The federal Education Department’s preliminary count finds 49.5 million students were enrolled in public schools last fall. That’s ticked up slightly from 49.4 million in 2020, when many schools were still closed to in-person instruction. But it’s still well below the 50.8 million students who were in public pre-K-12 before the pandemic began.
Earlier in the pandemic, schools saw the largest declines in the earliest grades, particularly for low-income and Black students. Incoming preschool and kindergarten classes did rebound, with 15 percent more pre-kindergartners and 5 percent more kindergartners enrolled last fall than in 2020. But in many states that boost was not enough to make up for the massive decline the prior year, when 20 states lost 10 percent or more of their kindergartners and at least four states lost more than 1 in 3 pre-K students, compared to fall 2019.
Two of the most populous states in the country had the largest ongoing enrollment declines: California, down 1.7 percent, and New York, down more than 2.2 percent since 2020. The declines have spurred a flurry of outreach efforts in both states, such as a 600-person door-to-door campaign in the Los Angeles Unified school district.
Boston University and University of Michigan researchers have found that the ongoing disruptions and changing restrictions “may have substantially altered parents’ perceptions of the quality of schooling their children might experience, as well as their perceptions of the physical risk of in-person schooling.”
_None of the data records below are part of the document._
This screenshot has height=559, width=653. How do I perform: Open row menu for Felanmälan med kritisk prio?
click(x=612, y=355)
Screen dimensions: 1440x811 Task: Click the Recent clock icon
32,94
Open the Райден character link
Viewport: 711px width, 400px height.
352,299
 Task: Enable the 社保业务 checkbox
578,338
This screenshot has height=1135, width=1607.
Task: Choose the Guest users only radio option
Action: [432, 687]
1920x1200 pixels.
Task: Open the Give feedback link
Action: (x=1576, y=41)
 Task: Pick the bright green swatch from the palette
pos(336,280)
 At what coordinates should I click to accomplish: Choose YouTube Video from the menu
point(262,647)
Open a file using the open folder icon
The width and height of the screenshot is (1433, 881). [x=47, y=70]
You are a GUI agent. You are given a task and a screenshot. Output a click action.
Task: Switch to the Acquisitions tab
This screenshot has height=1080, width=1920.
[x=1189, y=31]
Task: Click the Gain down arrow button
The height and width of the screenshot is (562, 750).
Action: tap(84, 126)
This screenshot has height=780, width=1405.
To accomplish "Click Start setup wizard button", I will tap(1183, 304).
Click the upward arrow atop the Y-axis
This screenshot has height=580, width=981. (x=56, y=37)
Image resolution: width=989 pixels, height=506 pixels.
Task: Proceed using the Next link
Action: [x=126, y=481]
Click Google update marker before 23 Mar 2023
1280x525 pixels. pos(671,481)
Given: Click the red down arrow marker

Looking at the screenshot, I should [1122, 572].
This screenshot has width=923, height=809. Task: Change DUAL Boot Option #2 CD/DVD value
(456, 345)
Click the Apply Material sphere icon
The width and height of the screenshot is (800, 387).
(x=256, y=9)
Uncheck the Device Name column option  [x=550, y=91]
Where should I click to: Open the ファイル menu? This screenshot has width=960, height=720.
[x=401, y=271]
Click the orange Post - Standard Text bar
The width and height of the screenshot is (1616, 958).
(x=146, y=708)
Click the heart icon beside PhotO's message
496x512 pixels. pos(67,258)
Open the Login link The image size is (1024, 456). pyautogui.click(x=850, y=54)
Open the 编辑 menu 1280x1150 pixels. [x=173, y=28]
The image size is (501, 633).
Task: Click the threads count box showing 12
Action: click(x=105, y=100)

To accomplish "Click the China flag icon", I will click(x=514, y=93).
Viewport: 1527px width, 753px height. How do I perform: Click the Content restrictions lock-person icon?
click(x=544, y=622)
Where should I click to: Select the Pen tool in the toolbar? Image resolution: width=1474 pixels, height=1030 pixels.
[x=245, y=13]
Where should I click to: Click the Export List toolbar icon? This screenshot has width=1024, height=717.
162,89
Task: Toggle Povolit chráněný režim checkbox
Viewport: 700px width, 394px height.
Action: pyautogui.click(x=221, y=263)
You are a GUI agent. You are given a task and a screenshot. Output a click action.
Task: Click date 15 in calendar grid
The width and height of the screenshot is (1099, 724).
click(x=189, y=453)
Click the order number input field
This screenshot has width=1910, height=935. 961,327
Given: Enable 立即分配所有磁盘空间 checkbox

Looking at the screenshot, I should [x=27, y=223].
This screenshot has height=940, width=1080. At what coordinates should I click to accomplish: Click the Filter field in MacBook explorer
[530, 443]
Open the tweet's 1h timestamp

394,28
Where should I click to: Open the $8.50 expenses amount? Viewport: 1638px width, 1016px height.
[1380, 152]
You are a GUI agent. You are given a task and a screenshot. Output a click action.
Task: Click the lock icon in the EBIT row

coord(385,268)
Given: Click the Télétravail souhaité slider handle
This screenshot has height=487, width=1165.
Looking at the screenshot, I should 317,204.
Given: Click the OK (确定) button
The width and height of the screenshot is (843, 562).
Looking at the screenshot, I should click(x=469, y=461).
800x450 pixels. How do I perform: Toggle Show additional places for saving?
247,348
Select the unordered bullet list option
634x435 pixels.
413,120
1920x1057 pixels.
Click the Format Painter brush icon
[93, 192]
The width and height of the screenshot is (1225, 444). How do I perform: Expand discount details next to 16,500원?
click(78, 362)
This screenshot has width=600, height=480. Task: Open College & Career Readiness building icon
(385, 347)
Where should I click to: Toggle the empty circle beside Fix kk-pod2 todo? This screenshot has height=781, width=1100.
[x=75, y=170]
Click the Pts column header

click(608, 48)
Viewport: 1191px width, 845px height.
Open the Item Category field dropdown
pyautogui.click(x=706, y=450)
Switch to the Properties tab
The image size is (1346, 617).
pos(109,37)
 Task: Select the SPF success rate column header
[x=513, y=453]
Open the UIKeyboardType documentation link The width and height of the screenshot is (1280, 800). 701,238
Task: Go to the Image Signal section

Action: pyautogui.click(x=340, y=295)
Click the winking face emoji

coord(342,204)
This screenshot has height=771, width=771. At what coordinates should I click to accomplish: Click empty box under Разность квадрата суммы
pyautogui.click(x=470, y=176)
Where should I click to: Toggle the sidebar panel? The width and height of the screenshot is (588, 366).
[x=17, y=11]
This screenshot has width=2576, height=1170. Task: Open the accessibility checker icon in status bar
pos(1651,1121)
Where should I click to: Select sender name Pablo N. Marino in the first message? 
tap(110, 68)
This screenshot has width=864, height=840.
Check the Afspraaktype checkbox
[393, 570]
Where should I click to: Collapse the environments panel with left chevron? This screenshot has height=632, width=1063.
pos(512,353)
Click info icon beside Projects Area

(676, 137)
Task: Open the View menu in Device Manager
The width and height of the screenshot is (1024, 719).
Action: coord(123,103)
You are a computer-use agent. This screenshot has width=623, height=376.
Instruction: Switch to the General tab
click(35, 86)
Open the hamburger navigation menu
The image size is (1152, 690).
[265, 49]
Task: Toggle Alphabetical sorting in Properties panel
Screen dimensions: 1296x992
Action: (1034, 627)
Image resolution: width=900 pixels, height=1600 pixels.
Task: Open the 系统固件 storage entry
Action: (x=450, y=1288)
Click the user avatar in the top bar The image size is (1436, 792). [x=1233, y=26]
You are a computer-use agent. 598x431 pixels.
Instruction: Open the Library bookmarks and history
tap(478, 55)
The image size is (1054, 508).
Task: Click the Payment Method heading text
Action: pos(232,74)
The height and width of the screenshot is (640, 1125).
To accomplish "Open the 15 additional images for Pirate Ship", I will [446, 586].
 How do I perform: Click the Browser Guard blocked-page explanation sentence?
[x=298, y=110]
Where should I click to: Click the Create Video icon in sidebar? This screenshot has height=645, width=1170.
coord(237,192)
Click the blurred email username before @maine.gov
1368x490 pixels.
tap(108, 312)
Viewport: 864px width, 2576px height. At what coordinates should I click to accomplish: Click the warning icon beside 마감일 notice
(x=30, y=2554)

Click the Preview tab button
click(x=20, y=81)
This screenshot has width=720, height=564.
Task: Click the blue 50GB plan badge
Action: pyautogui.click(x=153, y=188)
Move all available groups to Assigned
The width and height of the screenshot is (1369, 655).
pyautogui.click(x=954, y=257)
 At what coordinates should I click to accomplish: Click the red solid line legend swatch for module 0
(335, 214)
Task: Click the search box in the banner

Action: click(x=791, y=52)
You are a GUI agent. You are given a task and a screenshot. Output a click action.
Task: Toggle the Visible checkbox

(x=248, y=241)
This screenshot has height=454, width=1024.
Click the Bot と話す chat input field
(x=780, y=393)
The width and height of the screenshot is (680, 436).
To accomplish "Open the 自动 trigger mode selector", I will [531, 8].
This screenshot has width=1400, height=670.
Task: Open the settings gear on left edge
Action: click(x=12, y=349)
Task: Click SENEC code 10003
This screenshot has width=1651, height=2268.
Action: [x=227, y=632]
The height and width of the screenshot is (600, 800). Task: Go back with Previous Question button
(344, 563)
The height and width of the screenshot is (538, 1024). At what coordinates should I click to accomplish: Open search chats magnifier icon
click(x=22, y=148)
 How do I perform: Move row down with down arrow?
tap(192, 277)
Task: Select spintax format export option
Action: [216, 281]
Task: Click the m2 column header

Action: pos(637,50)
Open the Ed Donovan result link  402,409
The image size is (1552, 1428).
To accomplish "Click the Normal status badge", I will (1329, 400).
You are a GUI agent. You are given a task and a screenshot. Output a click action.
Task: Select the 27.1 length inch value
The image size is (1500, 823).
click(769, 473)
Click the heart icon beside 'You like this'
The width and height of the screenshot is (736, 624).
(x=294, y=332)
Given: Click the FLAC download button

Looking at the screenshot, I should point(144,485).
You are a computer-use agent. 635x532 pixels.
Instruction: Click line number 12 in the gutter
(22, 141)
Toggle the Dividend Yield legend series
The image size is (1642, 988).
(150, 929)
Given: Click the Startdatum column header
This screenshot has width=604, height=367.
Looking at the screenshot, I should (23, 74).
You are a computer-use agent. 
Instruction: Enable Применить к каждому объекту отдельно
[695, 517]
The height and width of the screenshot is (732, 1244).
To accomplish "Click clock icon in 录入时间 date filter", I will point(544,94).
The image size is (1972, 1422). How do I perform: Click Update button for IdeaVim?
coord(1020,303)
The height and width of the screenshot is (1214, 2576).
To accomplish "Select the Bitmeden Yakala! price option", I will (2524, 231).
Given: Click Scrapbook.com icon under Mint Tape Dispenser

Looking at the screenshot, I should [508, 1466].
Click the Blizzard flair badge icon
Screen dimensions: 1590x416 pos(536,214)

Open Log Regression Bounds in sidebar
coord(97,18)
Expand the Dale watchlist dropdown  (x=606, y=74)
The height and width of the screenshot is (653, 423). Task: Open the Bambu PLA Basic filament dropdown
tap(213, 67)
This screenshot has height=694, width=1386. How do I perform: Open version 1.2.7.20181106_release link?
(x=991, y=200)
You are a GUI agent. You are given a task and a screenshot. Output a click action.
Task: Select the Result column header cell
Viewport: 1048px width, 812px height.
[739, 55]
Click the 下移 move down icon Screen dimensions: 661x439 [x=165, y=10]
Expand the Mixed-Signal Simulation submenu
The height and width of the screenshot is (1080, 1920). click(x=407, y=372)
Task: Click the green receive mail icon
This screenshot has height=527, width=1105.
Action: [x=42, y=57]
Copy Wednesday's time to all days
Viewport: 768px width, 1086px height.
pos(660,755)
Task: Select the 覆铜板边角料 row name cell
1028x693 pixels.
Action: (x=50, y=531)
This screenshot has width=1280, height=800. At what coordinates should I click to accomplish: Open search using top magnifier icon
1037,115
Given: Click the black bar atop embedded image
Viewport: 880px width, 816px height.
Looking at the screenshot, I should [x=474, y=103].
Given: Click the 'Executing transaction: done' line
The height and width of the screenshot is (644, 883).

But families have not responded equally. The researchers, led by Tareena Musaddiq, a public policy researcher at the University of Michigan, found low-income and Black families became less likely to have their young children start school during 2020’s remote learning, but white and wealthier families were more likely to pull even their older children from public school systems in favor of home-schooling, private schools, or other options. As of last year, white students’ enrollment continued to decline across grades.
Sandra Kim, spokesman for the Home School Legal Defense Association, said about 9 million families home-school today, accounting for 11 percent of all families with school-age children. That’s up from only 3 percent in 2019.
“I think one of the questions that we are all still coming to is, what does this new normal of mid- to post-pandemic look like?” said Ross Santy, the associate commissioner for administrative data for the National Center for Education Statistics, which released the new enrollment data. “Obviously fall of 2020 was a unique time when vaccines were not out yet, the pandemic was at its most impactful, and we saw a large, significant decline that we hadn’t seen in recent years in public school enrollment.”
While virtually all schools are back to full in-person instruction, Santy said, it could be another few years before education leaders will be able to confirm a new enrollment baseline.
“There are still disruptions; there are still things that are affecting the delivery of education and therefore people’s comfort level with public education,” Santy said.
The Common Core of Data includes a snapshot of reported enrollment for all district and charter public schools that is taken each October. The current data include 49 states, the District of Columbia, Bureau of Indian Education schools, Puerto Rico, and the U.S. Virgin Islands. Washington state did not provide data by the submission deadline. Enrollment data are expected to be finalized by the end of 2022.